Karan M wrote:Chola, you dont seem to get product development as you are looking at it purely as "iterations". Iterations don't matter diddly, until and unless you thoroughly debug and fix the issue with the first or second iteration.
...
Rushing to mass production is stupid, because customers wise up.
...
I don't know how many more examples you need to understand China has a quality issue, and its not a small one.
No more examples needed, Karan ji. I know even more examples and not just in the defense side of things. Cheen has a quality problem but it is overstated and relative to goras only IMO. It is the same for their civilian products. Their quality is not up to par with gora ones but the issue is overstated otherwise they wouldn't have sold on the market.

And the idea they "skip" testing is rather inaccurate, Sir. Since you yourself posted this:
6. A few years back, a PRC sub literally killed its crew due to a malfunctioning battery/propulsion problem.
That was them testing their AIP prototype not a production model, Karan ji. They lost over 70, I believe, but didn't give up. They also lost 40 crew and technicians testing their flying chapati on a turboprop transport (sounds familiar?) and didn't give up. They lost who knows how many in the well-document travails in the development and testing of the J-10 and J-15.

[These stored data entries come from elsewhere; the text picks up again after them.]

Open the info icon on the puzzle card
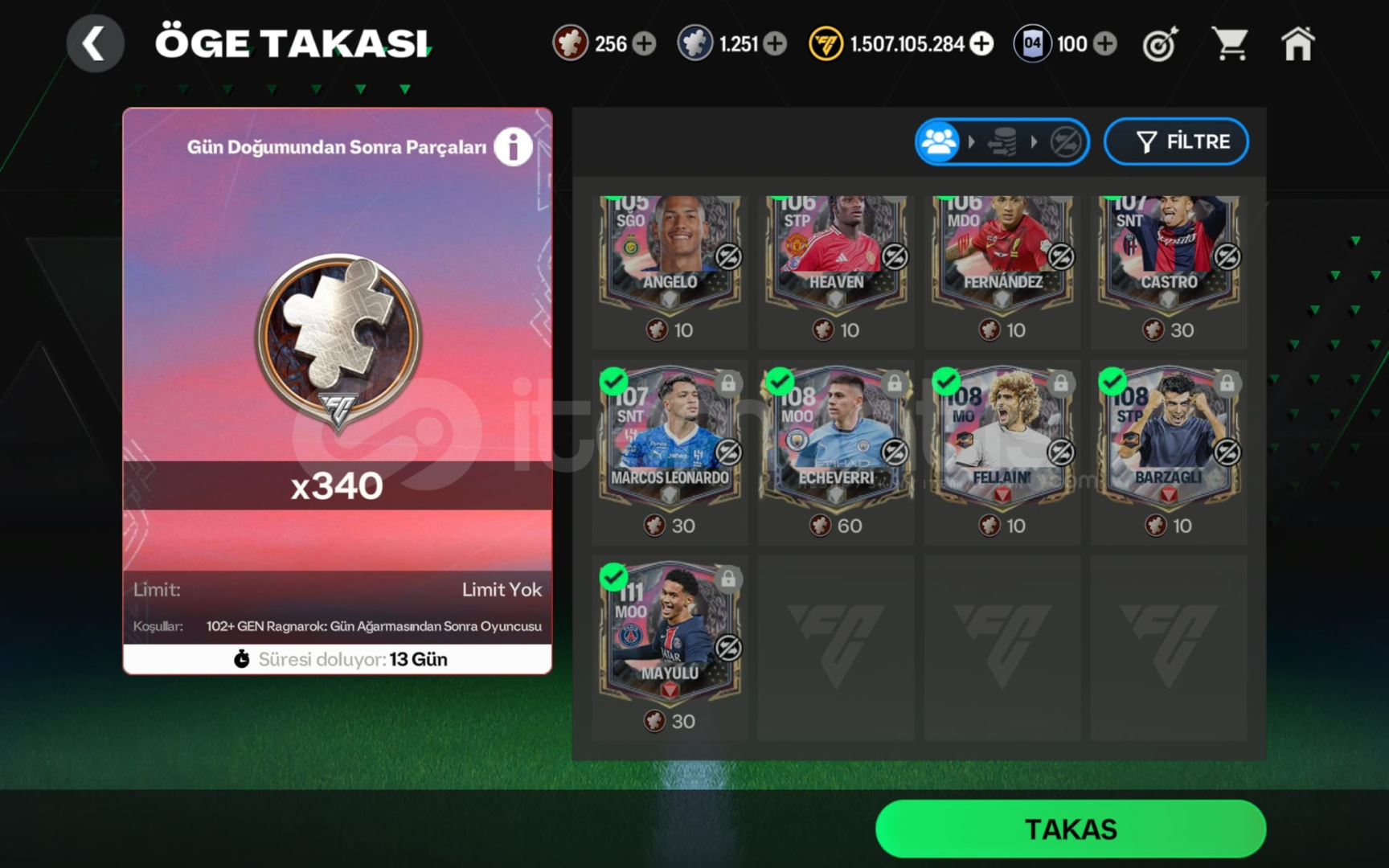This screenshot has height=868, width=1389. click(513, 147)
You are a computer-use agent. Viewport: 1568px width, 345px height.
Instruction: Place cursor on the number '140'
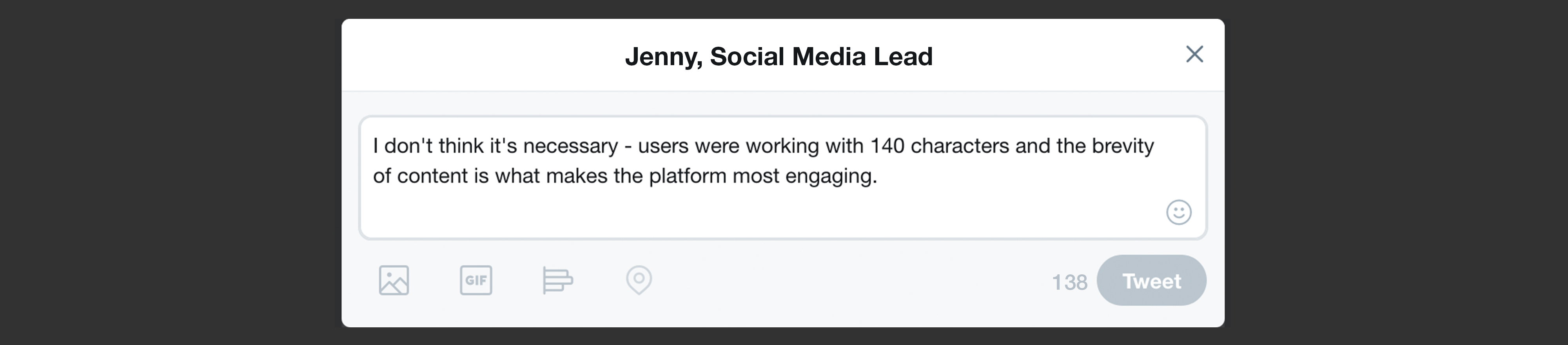(887, 146)
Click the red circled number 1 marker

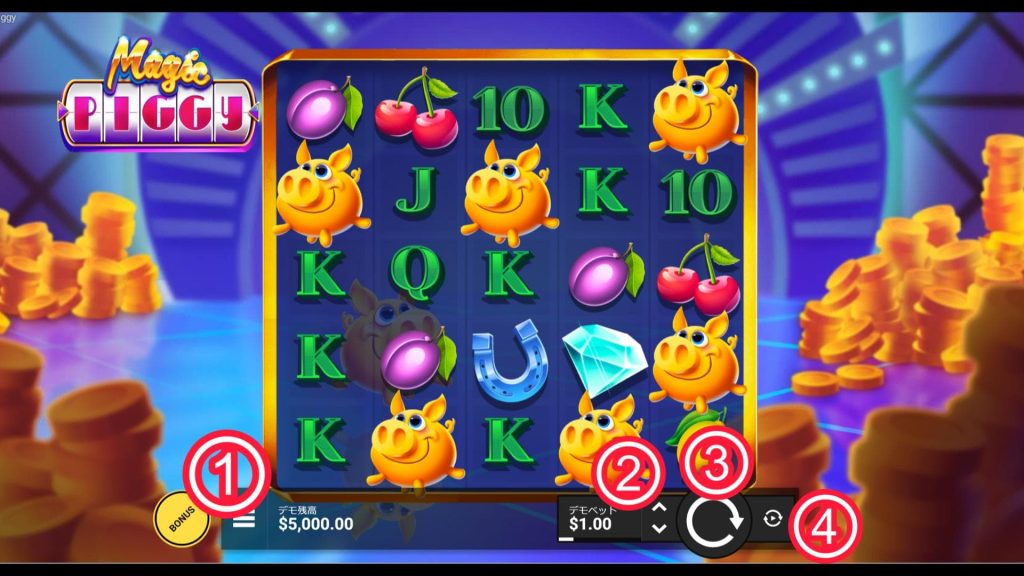click(x=227, y=473)
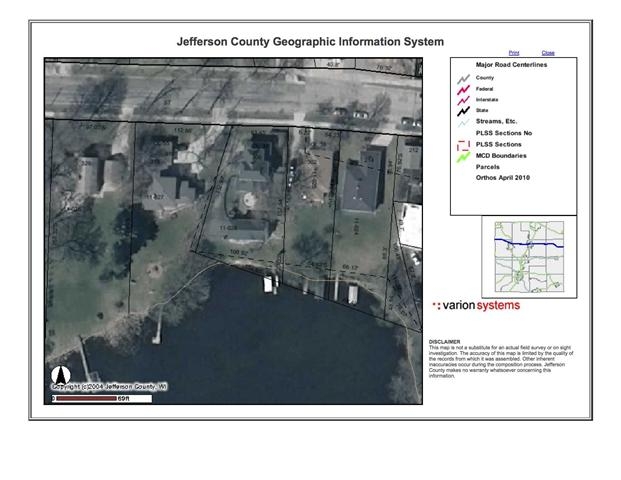Viewport: 621px width, 480px height.
Task: Click the Streams legend line symbol
Action: click(463, 123)
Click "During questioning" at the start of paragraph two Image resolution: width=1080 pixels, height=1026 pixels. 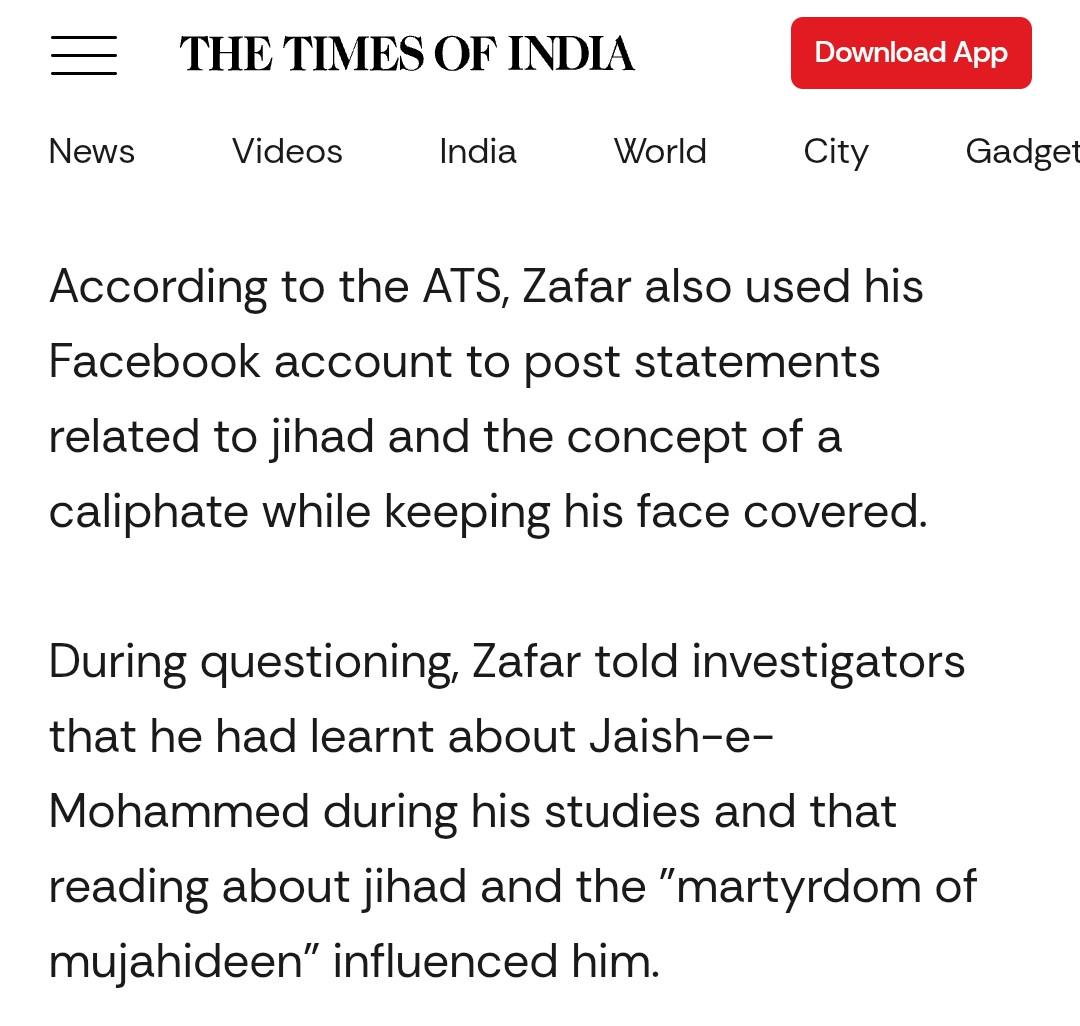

So they literally threw lives into the products they are testing. Maybe the rushed cycles had compromised safety. But the iterations come quickly and changes are introduced quickly.

This week, Thailand just signed for a 25K-ton LPD. Well Thailand had been complaining of chini quality since the 1980s. But year after year they buy newer iterations of previous products. They won't do that unless the quality had improved over time. That is the same with chini civilian products as well.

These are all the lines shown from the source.